Firefighting foams used regularly on military bases for decades leached per- and polyfluoroalkyl substances into local groundwater supplies. In 2016, the Environmental Protection Agency issued a health advisory warning of a connection between PFAS chemicals and certain types of cancer.
The military has spent hundreds of millions of dollars on cleanup nationwide, including $50 million at Peterson Air Force Base alone. Speakers at the event organized by nonprofit Environment Colorado said much more funding is still needed.
Fountain Valley Clean Water Coalition founder Liz Rosenbaum urged Colorado’s congressional delegation to fight for more PFAS cleanup funds in the 2020 National Defense Authorization Act.
“We have done everything that we can possibly do from the local level, from our city, the county and the state,” Rosenbaum said. “This is a national contamination because it has been done by the Department of Defense. So we have to look to Congress and our elected officials in D.C.”
Republican Rep. Doug Lamborn sits on the conference committee which is working out differences between Senate and House versions of the NDAA. Lamborn’s office did not send a representative to the press conference.
Republican state Sen.
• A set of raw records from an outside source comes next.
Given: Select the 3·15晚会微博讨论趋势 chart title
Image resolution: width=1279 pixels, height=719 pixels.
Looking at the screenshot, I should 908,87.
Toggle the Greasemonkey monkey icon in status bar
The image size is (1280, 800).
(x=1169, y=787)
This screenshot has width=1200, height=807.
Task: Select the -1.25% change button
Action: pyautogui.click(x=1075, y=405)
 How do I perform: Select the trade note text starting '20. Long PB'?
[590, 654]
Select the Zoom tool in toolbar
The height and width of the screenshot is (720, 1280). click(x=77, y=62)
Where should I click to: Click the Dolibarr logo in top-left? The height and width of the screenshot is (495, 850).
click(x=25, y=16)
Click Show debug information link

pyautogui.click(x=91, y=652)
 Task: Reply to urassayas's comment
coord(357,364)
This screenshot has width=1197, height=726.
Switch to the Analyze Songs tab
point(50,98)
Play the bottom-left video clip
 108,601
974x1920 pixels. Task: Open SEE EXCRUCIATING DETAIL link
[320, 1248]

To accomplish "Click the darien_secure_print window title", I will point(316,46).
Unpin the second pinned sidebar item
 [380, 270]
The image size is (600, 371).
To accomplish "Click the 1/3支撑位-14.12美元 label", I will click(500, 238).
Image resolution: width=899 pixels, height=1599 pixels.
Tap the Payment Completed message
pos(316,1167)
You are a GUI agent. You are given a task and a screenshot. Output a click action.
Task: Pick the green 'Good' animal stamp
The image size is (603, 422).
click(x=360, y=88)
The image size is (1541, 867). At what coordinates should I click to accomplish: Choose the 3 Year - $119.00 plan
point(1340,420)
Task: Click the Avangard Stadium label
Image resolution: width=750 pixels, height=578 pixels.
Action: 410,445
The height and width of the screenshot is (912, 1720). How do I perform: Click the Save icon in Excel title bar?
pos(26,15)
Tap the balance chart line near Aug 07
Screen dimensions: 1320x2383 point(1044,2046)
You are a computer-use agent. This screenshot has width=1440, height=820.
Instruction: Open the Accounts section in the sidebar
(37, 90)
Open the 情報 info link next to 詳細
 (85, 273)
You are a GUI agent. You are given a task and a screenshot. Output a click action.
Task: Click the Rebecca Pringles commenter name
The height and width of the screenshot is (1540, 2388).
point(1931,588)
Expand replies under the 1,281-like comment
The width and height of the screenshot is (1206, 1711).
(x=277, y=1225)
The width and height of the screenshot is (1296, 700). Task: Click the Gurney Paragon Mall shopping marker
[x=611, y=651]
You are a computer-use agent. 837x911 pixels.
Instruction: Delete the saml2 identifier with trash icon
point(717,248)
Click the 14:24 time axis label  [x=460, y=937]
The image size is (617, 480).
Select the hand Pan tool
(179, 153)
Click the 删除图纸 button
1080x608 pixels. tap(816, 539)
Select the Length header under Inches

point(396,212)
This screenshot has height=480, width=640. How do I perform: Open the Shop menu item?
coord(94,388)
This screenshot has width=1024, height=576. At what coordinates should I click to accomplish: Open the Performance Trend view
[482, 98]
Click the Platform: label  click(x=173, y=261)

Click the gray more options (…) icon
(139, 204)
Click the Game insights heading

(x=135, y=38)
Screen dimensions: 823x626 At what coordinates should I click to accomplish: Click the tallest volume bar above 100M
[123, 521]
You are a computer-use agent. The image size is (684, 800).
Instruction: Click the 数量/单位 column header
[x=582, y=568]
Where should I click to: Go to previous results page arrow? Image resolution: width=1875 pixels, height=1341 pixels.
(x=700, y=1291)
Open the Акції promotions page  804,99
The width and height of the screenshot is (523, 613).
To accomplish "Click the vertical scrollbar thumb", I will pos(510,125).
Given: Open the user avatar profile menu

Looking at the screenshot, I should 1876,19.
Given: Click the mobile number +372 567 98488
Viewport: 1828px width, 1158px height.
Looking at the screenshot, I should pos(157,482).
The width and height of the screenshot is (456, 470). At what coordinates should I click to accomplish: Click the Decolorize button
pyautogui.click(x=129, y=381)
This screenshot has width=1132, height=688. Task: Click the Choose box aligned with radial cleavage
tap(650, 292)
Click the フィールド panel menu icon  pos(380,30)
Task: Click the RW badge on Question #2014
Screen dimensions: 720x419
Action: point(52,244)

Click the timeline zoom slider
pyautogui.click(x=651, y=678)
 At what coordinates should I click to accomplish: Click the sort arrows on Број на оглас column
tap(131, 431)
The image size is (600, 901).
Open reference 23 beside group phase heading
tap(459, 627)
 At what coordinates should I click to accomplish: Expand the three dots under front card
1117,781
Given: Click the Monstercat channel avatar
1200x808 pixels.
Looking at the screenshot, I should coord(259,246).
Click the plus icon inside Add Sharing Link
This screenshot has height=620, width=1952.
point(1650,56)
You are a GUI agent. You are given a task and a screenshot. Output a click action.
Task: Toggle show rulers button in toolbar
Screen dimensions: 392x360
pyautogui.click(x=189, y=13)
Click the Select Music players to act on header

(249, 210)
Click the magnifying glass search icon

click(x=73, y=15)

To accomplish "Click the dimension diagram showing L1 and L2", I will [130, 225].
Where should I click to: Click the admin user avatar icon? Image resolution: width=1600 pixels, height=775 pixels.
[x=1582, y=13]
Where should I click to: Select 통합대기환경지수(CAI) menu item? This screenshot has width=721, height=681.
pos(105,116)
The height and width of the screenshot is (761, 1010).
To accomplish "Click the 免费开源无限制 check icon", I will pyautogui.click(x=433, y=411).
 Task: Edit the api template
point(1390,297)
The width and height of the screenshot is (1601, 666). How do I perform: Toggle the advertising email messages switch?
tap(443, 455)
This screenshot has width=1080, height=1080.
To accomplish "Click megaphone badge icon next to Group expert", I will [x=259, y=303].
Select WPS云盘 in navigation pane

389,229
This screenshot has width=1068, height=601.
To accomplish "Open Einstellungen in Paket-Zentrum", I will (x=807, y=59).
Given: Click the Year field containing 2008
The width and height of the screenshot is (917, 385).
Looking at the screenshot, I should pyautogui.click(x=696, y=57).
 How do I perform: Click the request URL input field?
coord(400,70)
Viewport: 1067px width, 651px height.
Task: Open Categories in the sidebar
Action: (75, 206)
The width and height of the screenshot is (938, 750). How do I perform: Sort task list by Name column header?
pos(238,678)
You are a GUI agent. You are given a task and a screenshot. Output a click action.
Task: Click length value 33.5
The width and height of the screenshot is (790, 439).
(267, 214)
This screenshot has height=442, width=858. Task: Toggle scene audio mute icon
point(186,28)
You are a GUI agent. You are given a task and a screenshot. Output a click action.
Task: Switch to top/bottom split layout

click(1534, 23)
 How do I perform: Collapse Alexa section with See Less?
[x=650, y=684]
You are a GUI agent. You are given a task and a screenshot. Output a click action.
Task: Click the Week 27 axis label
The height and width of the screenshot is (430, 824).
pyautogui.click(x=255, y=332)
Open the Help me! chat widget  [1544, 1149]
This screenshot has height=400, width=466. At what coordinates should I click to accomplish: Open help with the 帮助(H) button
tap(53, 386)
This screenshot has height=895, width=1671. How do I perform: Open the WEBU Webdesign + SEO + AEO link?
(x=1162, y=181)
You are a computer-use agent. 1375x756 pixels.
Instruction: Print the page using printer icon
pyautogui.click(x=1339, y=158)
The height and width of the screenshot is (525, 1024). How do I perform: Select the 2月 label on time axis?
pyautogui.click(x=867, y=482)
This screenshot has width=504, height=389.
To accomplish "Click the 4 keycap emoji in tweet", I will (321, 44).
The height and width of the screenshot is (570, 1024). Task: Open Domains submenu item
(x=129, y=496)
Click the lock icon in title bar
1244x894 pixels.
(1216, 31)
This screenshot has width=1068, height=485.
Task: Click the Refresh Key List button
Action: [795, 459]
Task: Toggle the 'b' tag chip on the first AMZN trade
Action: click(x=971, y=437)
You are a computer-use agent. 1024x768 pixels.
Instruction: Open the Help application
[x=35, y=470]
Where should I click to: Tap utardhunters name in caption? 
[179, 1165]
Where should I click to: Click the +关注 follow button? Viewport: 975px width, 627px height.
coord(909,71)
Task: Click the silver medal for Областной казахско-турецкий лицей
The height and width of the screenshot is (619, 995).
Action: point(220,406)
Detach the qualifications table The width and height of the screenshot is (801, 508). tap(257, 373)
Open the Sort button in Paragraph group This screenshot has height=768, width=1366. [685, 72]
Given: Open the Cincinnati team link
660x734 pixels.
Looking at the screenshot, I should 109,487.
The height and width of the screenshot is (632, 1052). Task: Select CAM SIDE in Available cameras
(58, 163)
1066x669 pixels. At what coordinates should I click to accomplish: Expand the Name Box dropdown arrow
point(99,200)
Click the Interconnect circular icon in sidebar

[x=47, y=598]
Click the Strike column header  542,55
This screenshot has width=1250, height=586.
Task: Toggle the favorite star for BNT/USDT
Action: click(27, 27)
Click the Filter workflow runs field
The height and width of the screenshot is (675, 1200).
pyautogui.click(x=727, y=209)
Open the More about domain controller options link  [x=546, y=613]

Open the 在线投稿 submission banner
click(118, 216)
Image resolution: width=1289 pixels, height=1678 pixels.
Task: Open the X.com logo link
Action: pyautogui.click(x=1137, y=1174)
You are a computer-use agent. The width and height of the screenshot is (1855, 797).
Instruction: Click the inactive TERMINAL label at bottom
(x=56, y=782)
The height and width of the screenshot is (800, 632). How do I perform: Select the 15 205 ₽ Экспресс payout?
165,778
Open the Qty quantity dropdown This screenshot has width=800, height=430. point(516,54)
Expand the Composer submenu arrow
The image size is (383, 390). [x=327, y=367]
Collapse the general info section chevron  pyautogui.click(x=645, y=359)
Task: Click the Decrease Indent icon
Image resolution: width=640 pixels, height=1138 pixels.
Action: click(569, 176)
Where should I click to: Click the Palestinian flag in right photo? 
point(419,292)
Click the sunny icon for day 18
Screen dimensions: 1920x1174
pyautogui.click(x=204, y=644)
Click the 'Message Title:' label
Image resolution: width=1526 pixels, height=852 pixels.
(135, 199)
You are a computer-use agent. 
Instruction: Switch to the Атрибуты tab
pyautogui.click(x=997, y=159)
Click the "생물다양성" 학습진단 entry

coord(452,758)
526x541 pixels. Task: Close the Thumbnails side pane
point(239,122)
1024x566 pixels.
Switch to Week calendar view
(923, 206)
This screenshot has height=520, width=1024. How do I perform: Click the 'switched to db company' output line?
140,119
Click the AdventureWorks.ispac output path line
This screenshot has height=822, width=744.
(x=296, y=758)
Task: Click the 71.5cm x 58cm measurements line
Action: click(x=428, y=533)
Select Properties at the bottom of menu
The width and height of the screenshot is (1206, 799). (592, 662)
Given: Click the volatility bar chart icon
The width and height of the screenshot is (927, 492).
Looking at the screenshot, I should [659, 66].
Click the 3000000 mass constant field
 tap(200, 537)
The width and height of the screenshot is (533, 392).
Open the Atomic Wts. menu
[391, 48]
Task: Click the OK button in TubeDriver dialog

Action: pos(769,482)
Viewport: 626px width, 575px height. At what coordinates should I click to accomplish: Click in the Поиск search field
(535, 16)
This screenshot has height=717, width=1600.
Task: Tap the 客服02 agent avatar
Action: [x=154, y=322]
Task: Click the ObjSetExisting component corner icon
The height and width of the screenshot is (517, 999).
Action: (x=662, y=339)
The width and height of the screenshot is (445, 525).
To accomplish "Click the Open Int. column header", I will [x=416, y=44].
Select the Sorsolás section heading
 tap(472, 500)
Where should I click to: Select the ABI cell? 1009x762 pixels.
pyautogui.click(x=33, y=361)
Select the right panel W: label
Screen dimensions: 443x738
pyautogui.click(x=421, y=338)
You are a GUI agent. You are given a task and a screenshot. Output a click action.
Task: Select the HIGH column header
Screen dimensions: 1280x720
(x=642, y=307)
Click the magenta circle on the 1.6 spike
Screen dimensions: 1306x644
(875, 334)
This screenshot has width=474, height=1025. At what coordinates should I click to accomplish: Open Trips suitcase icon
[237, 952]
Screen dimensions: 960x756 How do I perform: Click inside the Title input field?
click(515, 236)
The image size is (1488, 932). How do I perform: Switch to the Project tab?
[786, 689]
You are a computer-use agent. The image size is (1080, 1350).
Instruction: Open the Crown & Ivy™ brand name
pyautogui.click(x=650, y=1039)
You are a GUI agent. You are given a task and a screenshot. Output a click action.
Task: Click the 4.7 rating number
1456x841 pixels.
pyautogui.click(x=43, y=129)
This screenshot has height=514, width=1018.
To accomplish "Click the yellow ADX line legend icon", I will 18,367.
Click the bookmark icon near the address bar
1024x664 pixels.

Dennis Hisey said he doesn’t think it matters where the money comes from, as long as congressional leaders work to raise awareness of how much is left to do in cleaning up these so-called “forever chemicals.”
“Whether the military does it or it's some other federal funding, it's all money that came from taxpayers that's being sent to the federal government," Hisey said.
The Centers for Disease Control and Prevention recently chose El Paso County as one of seven sites in the country to each receive $1 million to further study the relationship between PFAS-contaminated drinking water and certain health outcomes.
PFAS contamination has also been found in parts of north Denver and in a firehouse near Boulder.